Quoted passage

Using PowerShell to monitor a download folder and extract .zip files

image.png

Many of the files we download are .zip compressed archives. The manual process to unblock and extract those files is quite cumbersome. Therefore I would like to walk you through the creation of a PowerShell function that will monitor a download folder for incoming .zip files and then automatically (smart) extract the files. The function should meet the following requirements:

  • Run in the background and not block input on the PowerShell prompt.
  • Use limitited resources for the constant monitoring of the folder.
  • Ability to specify the download folder to be monitored.
  • Ability to specifiy whether to keep or remove the .zip file after extraction of the files.
  • Unblock the .zip file prior to the extraction.
  • Smart extraction: If the .zip files are already contained in a folder within the .zip just extract the file as is otherwise extract the .zip to a dedicated folder.

Luckily, there is already a .Net object that can take care of the monitoring part in the background (asynchronous). The FileSystemWatcher class and even more fortunate is, that I have already created a PowerShell wrapper to monitor a folder (below without comment based help to save some space the full version can be downloaded as part of my PowerShellScripts module:

function Monitor-Folder {
    [CmdletBinding()]
    Param
    (
        [Parameter(Mandatory = $true, ValueFromPipeline = $true, Position = 0)]
        [ValidateScript( {
                if (-not (Test-Path $_ -PathType Container)) {
                    throw "Path '$_' does not exist. Please provide the path to a an existing folder."

Goals
1. Quote the passage of the PowerShell article that starts at "Many of the" and ends at "the PowerShell prompt.".
2. List every requirement that the PowerShell article sets for the function.
The records that come next have no connection to the PowerShell article.

Supplied records
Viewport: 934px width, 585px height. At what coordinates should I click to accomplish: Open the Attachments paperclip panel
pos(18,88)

* * *

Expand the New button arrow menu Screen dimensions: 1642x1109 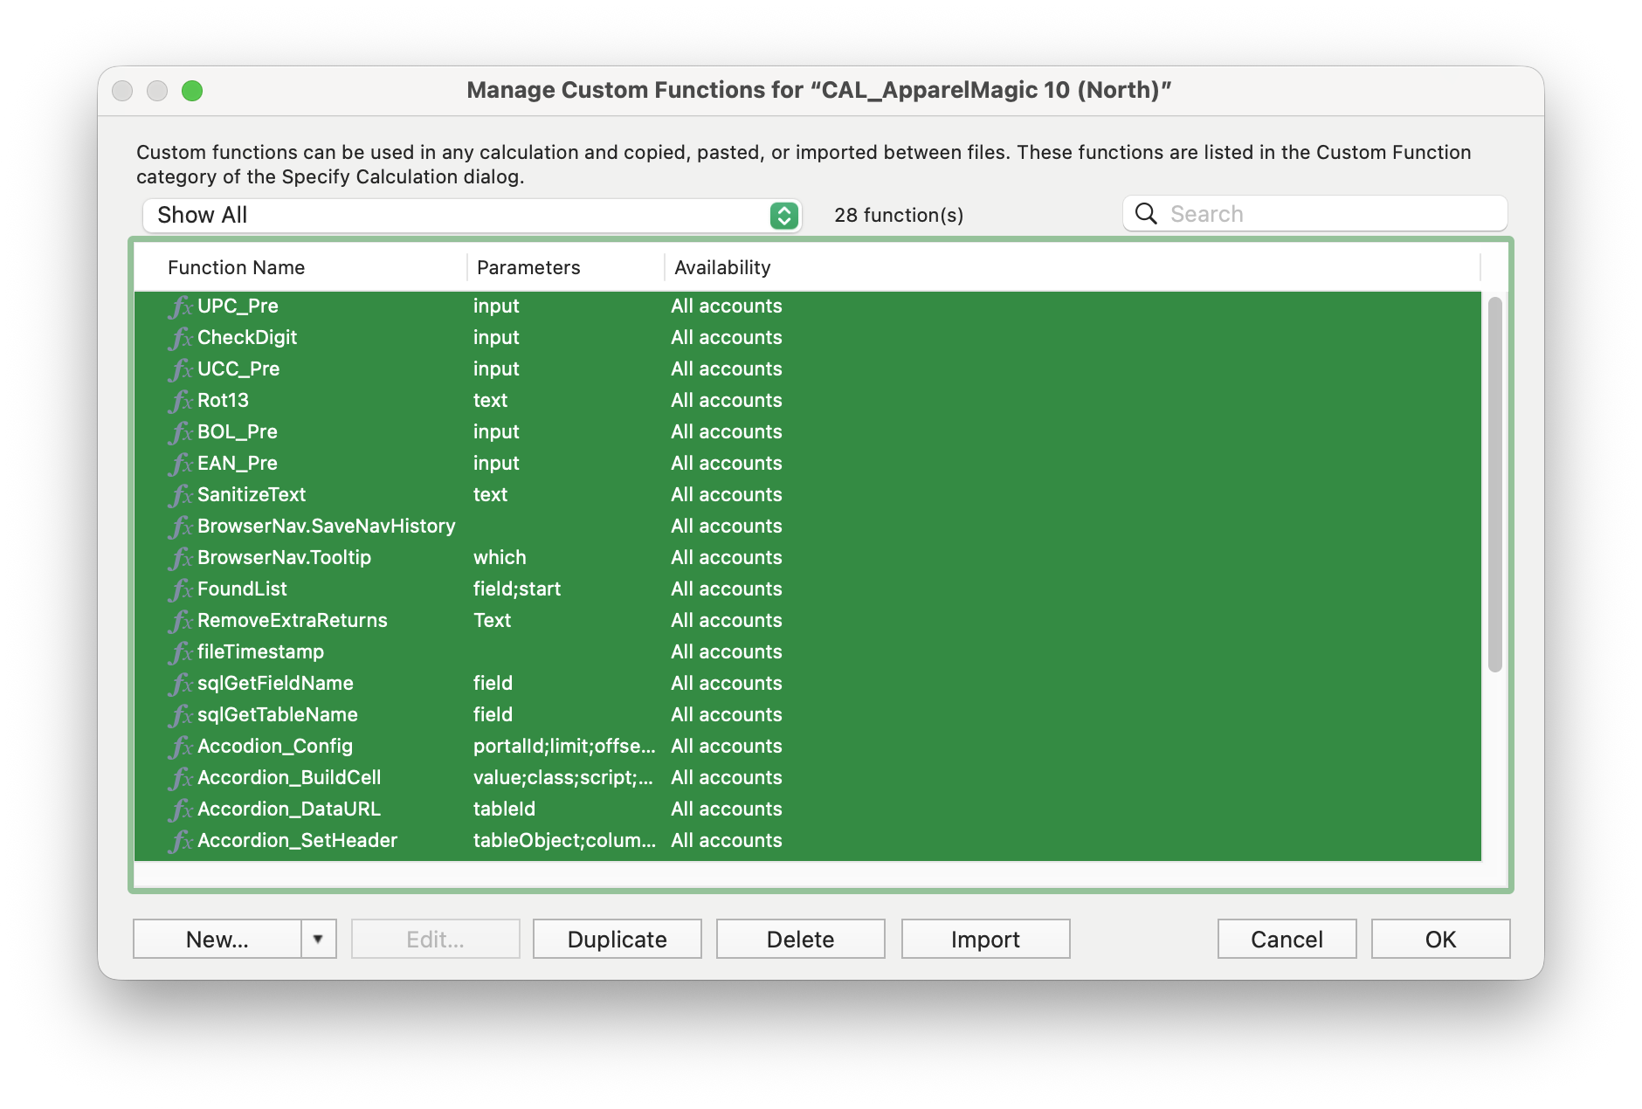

Task-by-task results
1.
Many of the files we download are .zip compressed archives. The manual process to unblock and extract those files is quite cumbersome. Therefore I would like to walk you through the creation of a PowerShell function that will monitor a download folder for incoming .zip files and then automatically (smart) extract the files. The function should meet the following requirements:

  • Run in the background and not block input on the PowerShell prompt.

2.
- Run in the background without blocking input on the PowerShell prompt.
- Use limited resources to monitor the folder constantly.
- Allow the download folder to be monitored to be specified.
- Allow a choice of keeping or removing the .zip file after its files are extracted.
- Unblock the .zip file before extraction.
- Extract smartly: if the files already sit in a folder within the .zip, extract it as is; otherwise extract the .zip to a dedicated folder.